• _Quoted text_
DB Did you have any idea you would spend the rest of your life doing that?  
EF How could I? When you’re young, you never look to the future. But everyone was unhappy with their agencies, so
everyone came to us. We’d sit in the garden of my father’s business, at Lexington and 29th Street, with two phones. Daddy finally got fed up with us tying up his lines, too, so we found our own offices on Second Avenue. We sold our car to pay
the rent. 

DB Ford famously became a family affair. Were the
models looking for a den mother?
 
EF Sort of. They wanted a manager too. Some of them didn’t like it, like Naomi Campbell, who left us–four times. Christie
Brinkley told us recently that when she stayed with us and came down at night in her pajamas saying she was doing laundry, she’d get to the kitchen, change into her regular clothes, and put her pajamas in the oven, knowing we’d be asleep when she got home. The models ate with us, they stayed with us. I would teach them manners, if I needed to. We would go to the museum and lectures, and to the country on the weekends. We were the same age at the beginning, don’t forget. We’d eat together, drink together, stay out all night together. We had a great time—but we’d average four hours of sleep a night! 

DB Surely there was at least one wild girl. Was Gia ever with you?
EF Once, for about four days. Dick Avedon called us; we told him we didn’t want her, but he promised she was totally reformed. The first thing she did was not show to a booking, so I told her not to come back. She told me that she was in a car giving her dogs a ride or something—I have no sense of humor about that sort of thing. 

DB Indeed, you had little patience for misbehavior. You were mom, manager, and booker. 
EF And their friend. If the girls found themselves in trouble, I helped them, got them into rehab or off whatever they were on. I just found a letter from a model that said she never thanked me for saving her life. She had overdosed, and when I couldn’t get her on the phone, I had the superintendent break her door down and shove her into rehab.

DB Were you an active scouter? 
EF I’m still an active scouter. If I see someone today I’ll speak to them. 

DB You had a theory: “bones and body, body and bones.” 
EF I said that a long time ago. It’s still true, but now I want to amend it to include one other thing: she just has to be born to do it. It’s instinct. As Jerry said, “God made models. But he made very few good ones.”

DB What about personality?

• _Exercise 1_
Copy the interview word for word, from "DB Indeed, you" to "speak to them.".
• _Exercise 2_
According to the interview, what was sold to pay the rent on the Second Avenue offices?
• _Exercise 3_
Continue the interview from its last line.
The material after the interview is unrelated to it.

• _Information shown_
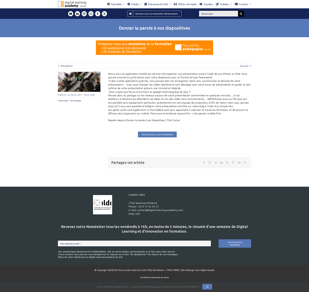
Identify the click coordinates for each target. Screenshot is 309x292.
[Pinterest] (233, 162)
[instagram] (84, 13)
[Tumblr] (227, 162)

• _Expected output 1_
DB Indeed, you had little patience for misbehavior. You were mom, manager, and booker. 
EF And their friend. If the girls found themselves in trouble, I helped them, got them into rehab or off whatever they were on. I just found a letter from a model that said she never thanked me for saving her life. She had overdosed, and when I couldn’t get her on the phone, I had the superintendent break her door down and shove her into rehab.

DB Were you an active scouter? 
EF I’m still an active scouter. If I see someone today I’ll speak to them.

• _Expected output 2_
The car.

• _Expected output 3_
EF Let me ask you one question about that: Naomi Campbell?

DB Hey, she has plenty of personality!  
EF She has a few personalities. She could be sweet as pie one minute…but you put up with so much more now than I could. I’ve always said we’ve raised a lot of people’s children.

DB Do you think you defined generations of beauty? 
EF I think I verbalized it. I didn’t make a new look—Christian Dior made a New Look. But I have a good sense of fashion. I could put people together. 

DB Some of your competitors, notably John Casablancas, have criticized your tenacity.  
EF Oh, if he said something unkind about me I have said a lot more unkind things about him. More than he could think of. It’s such a different mentality, that French anything-goes view. I loathed that, and I made no secret of it.  

DB Who are some of the photographers you loved to work with?  
EF Avedon. When he used my girls, it was a dream come true.

DB And your favorite girls? 
EF From the beginning: Mary Jane Russell; we adored Suzy Parker; Jean Patchett was our Babe Ruth, the first one to hit it out of the park. And I liked other people in fashion, too–editors Eugenia Sheppard and Sally Kirkland.

DB Do you know the girls working today? Do you know Gisele? 
EF We’re going to see Gisele next week, but I’m talking about the ballet. That’s as close as we’ve gotten. The only one I’ve met is Chanel Iman, and I think she’s a darling girl. We’re really out of it.

DB I think you deserve a break. 
EF Don’t forget I’m 86. But we’re still interested in the industry. I still check in and send my bookers presents. This has been my life and Jerry’s life. Actually, it’s been our life. ’Cause we’ve only had one together. And it was this.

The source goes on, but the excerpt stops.